| Exercise prompt |
Could you transcribe every record below exactly, leaving out the pictures?

Records from a data source:
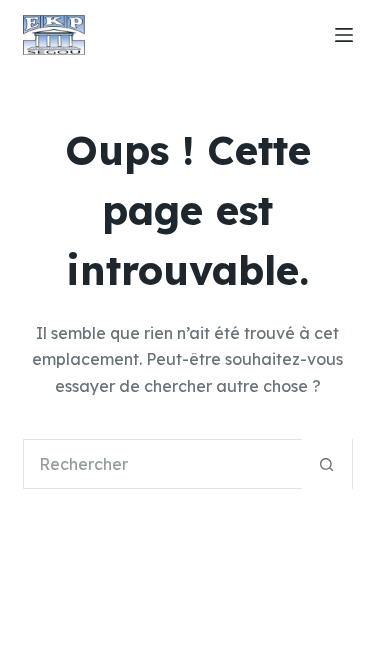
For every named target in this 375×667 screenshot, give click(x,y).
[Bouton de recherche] (327, 464)
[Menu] (344, 35)
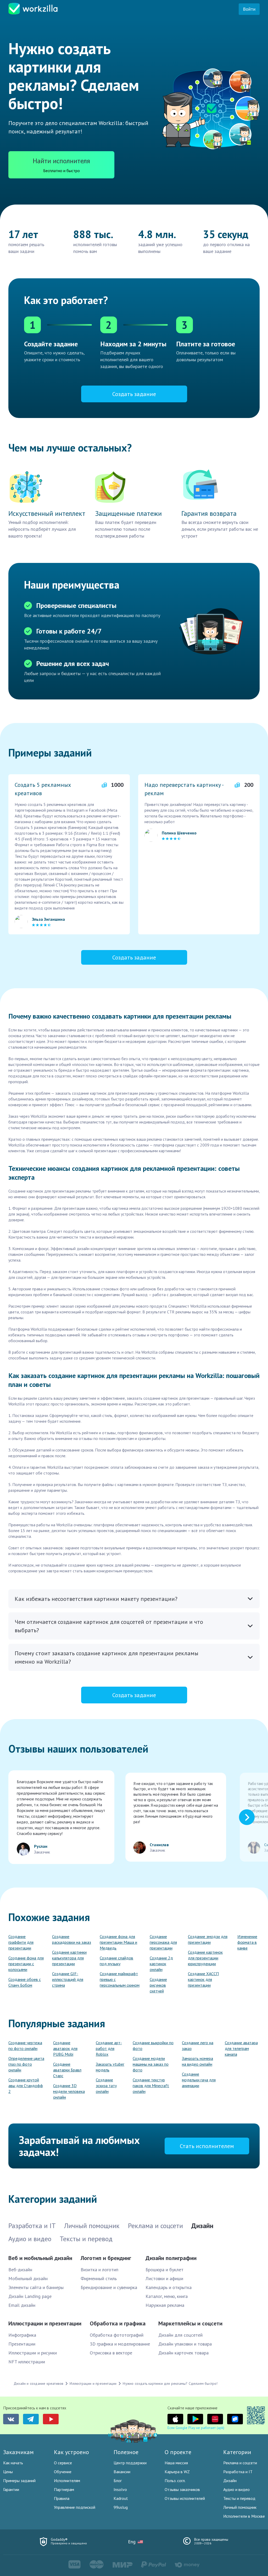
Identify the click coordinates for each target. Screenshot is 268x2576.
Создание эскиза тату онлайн (106, 2085)
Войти (249, 9)
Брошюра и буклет (164, 2270)
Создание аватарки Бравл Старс (67, 2069)
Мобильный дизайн (28, 2278)
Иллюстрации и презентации (44, 2323)
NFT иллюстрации (26, 2362)
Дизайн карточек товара (183, 2353)
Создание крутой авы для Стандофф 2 (25, 2085)
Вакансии (122, 2471)
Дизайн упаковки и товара (185, 2344)
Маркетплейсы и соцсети (190, 2323)
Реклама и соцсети (240, 2462)
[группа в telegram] (31, 2419)
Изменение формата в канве (247, 1942)
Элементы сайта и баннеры (36, 2287)
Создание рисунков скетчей (158, 1985)
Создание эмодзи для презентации (207, 1939)
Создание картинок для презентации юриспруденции (205, 1958)
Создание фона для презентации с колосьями (26, 1963)
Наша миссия (176, 2462)
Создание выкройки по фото (153, 2045)
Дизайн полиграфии (171, 2258)
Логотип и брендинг (106, 2258)
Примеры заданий (19, 2480)
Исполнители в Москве (244, 2516)
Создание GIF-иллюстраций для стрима (67, 1979)
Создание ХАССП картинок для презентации (203, 1979)
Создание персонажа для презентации (163, 1942)
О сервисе (63, 2462)
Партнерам (64, 2489)
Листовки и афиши (164, 2278)
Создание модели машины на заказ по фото (151, 2064)
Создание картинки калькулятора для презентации (69, 1958)
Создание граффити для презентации (21, 1942)
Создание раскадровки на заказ (71, 1939)
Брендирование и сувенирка (109, 2287)
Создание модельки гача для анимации (199, 2079)
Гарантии (11, 2489)
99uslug (121, 2507)
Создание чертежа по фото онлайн (25, 2045)
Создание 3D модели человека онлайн (69, 2091)
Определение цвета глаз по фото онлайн (26, 2064)
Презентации (21, 2344)
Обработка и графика (118, 2323)
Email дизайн (21, 2305)
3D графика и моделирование (120, 2344)
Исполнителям (67, 2480)
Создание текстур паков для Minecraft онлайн (151, 2085)
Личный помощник (239, 2507)
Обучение (62, 2471)
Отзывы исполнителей (185, 2498)
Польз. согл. (175, 2480)
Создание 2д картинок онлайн (161, 1963)
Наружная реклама (165, 2305)
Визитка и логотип (99, 2270)
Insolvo (120, 2489)
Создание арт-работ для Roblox (109, 2048)
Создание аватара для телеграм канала (241, 2048)
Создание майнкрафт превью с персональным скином (119, 1979)
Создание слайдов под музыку (116, 1960)
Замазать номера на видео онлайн (197, 2061)
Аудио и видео (236, 2489)
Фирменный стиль (99, 2278)
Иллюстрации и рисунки (32, 2353)
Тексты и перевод (239, 2498)
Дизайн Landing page (30, 2296)
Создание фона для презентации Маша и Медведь (118, 1942)
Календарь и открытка (169, 2287)
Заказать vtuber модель (110, 2066)
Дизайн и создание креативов (38, 2383)
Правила (61, 2498)
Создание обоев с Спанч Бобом (24, 1982)
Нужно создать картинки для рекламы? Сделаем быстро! (170, 2383)
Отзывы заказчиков (182, 2489)
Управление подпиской (74, 2507)
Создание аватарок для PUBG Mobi (65, 2048)
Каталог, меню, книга (167, 2296)
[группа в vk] (11, 2419)
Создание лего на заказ (197, 2045)
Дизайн (230, 2480)
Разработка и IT (238, 2471)
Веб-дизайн (20, 2270)
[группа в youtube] (51, 2419)
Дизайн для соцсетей (180, 2335)
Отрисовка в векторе (111, 2353)
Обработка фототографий (116, 2335)
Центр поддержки (130, 2462)
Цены (8, 2471)
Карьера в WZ (177, 2471)
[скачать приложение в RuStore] (235, 2419)
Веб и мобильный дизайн (40, 2258)
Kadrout (121, 2498)
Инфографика (22, 2335)
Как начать (13, 2462)
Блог (118, 2480)
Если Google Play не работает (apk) (196, 2427)
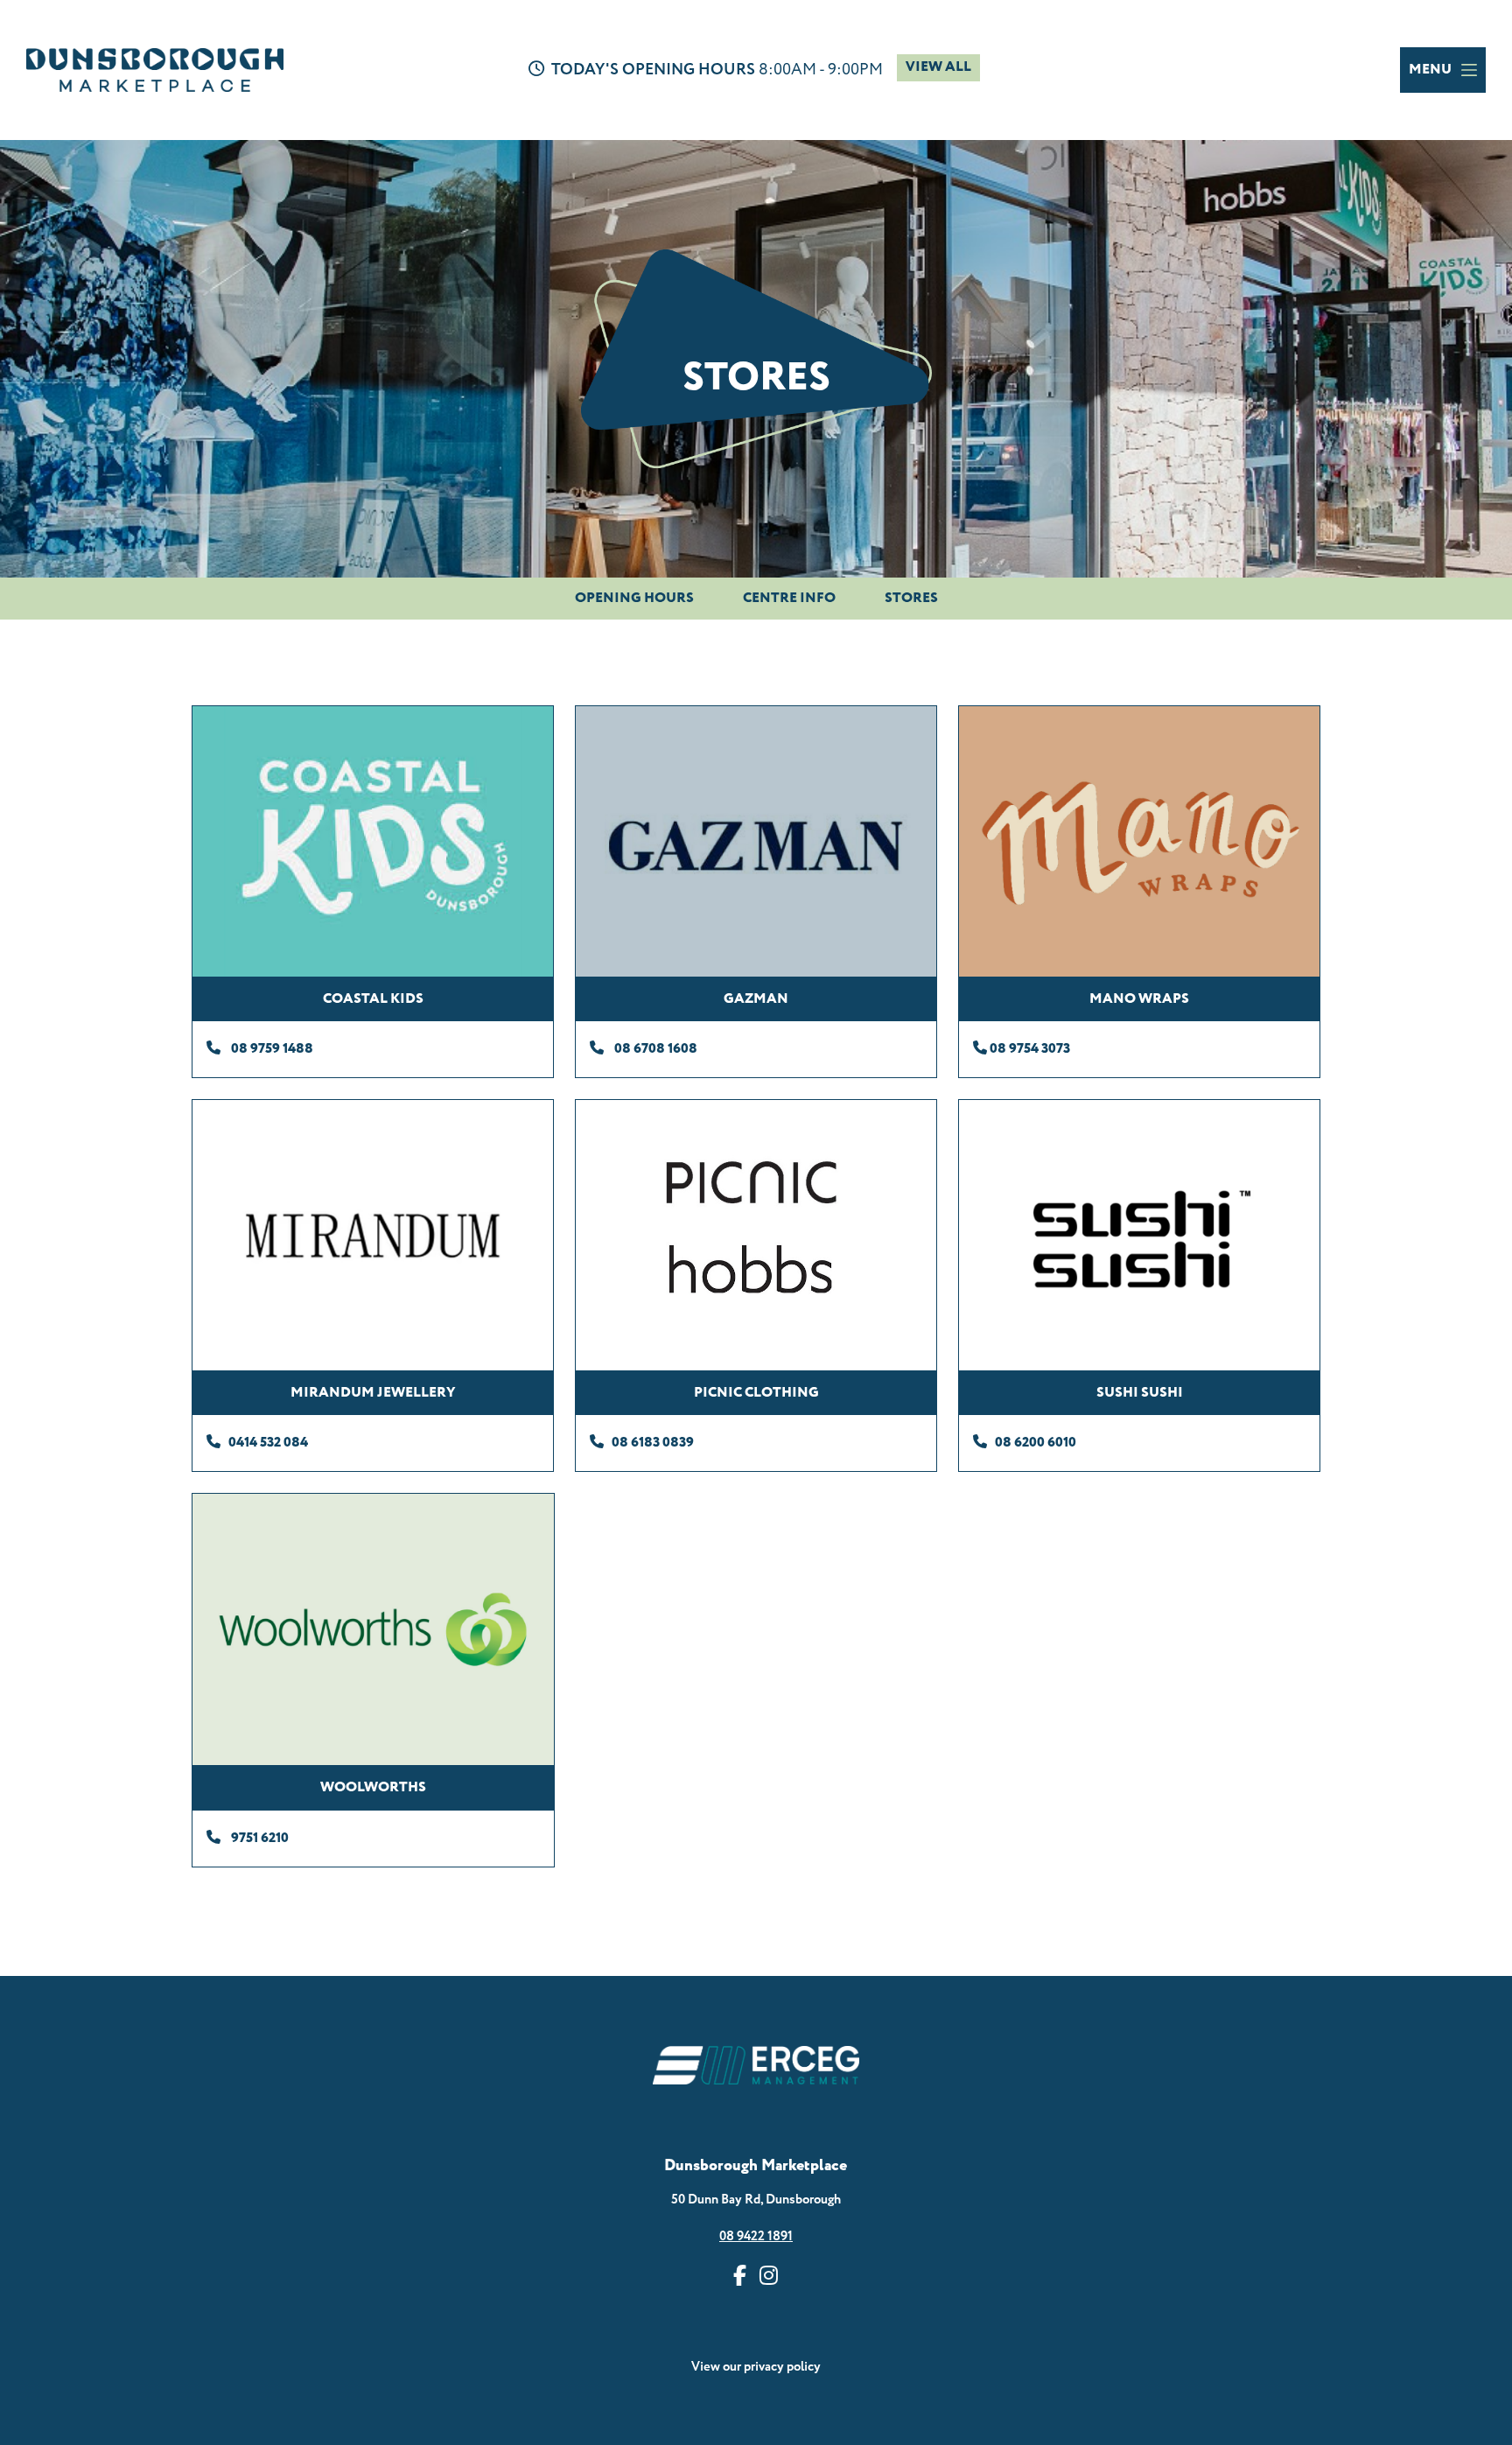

| Answer to this task |
For every named target in this 375×667 screenshot, give click(x,y).
[Bouton de recherche] (327, 464)
[Menu] (344, 35)
Identify the click coordinates for each target. Screenshot is 268x2576.
Создание эскиза тату онлайн (106, 2085)
Войти (249, 9)
Брошюра и буклет (164, 2270)
Создание аватарки Бравл Старс (67, 2069)
Мобильный дизайн (28, 2278)
Иллюстрации и презентации (44, 2323)
NFT иллюстрации (26, 2362)
Дизайн карточек товара (183, 2353)
Создание крутой авы для Стандофф 2 (25, 2085)
Вакансии (122, 2471)
Дизайн упаковки и товара (185, 2344)
Маркетплейсы и соцсети (190, 2323)
Реклама и соцсети (240, 2462)
[группа в telegram] (31, 2419)
Изменение формата в канве (247, 1942)
Элементы сайта и баннеры (36, 2287)
Создание рисунков скетчей (158, 1985)
Создание эмодзи для презентации (207, 1939)
Создание картинок для презентации юриспруденции (205, 1958)
Создание фона для презентации с колосьями (26, 1963)
Наша миссия (176, 2462)
Создание выкройки по фото (153, 2045)
Дизайн полиграфии (171, 2258)
Логотип и брендинг (106, 2258)
Примеры заданий (19, 2480)
Исполнители в Москве (244, 2516)
Создание GIF-иллюстраций для стрима (67, 1979)
Создание ХАССП картинок для презентации (203, 1979)
Создание персонажа для презентации (163, 1942)
О сервисе (63, 2462)
Партнерам (64, 2489)
Листовки и афиши (164, 2278)
Создание модели машины на заказ по фото (151, 2064)
Создание картинки калькулятора для презентации (69, 1958)
Создание граффити для презентации (21, 1942)
Создание раскадровки на заказ (71, 1939)
Брендирование и сувенирка (109, 2287)
Создание модельки гача для анимации (199, 2079)
Гарантии (11, 2489)
99uslug (121, 2507)
Создание чертежа по фото онлайн (25, 2045)
Создание 3D модели человека онлайн (69, 2091)
Определение цвета глаз по фото онлайн (26, 2064)
Презентации (21, 2344)
Обработка и графика (118, 2323)
Email дизайн (21, 2305)
3D графика и моделирование (120, 2344)
Исполнителям (67, 2480)
Создание текстур паков для Minecraft онлайн (151, 2085)
Личный помощник (239, 2507)
Обучение (62, 2471)
Отзывы исполнителей (185, 2498)
Польз. согл. (175, 2480)
Создание 2д картинок онлайн (161, 1963)
Наружная реклама (165, 2305)
Визитка и логотип (99, 2270)
Insolvo (120, 2489)
Создание арт-работ для Roblox (109, 2048)
Создание аватара для телеграм канала (241, 2048)
Создание майнкрафт превью с персональным скином (119, 1979)
Создание слайдов под музыку (116, 1960)
Замазать номера на видео онлайн (197, 2061)
Аудио и видео (236, 2489)
Фирменный стиль (99, 2278)
Иллюстрации и рисунки (32, 2353)
Тексты и перевод (239, 2498)
Дизайн Landing page (30, 2296)
Создание фона для презентации Маша и Медведь (118, 1942)
Календарь и открытка (169, 2287)
Заказать vtuber модель (110, 2066)
Дизайн и создание креативов (38, 2383)
Правила (61, 2498)
Создание обоев с Спанч Бобом (24, 1982)
Нужно создать картинки для рекламы? Сделаем быстро! (170, 2383)
Отзывы заказчиков (182, 2489)
Управление подпиской (74, 2507)
Создание аватарок для PUBG Mobi (65, 2048)
Каталог, меню, книга (167, 2296)
[группа в vk] (11, 2419)
Создание лего на заказ (197, 2045)
Дизайн (230, 2480)
Разработка и IT (238, 2471)
Веб-дизайн (20, 2270)
[группа в youtube] (51, 2419)
Дизайн для соцсетей (180, 2335)
Отрисовка в векторе (111, 2353)
Обработка фототографий (116, 2335)
Центр поддержки (130, 2462)
Цены (8, 2471)
Карьера в WZ (177, 2471)
[скачать приложение в RuStore] (235, 2419)
Веб и мобильный дизайн (40, 2258)
Kadrout (121, 2498)
Инфографика (22, 2335)
Как начать (13, 2462)
Блог (118, 2480)
Если Google Play не работает (apk) (196, 2427)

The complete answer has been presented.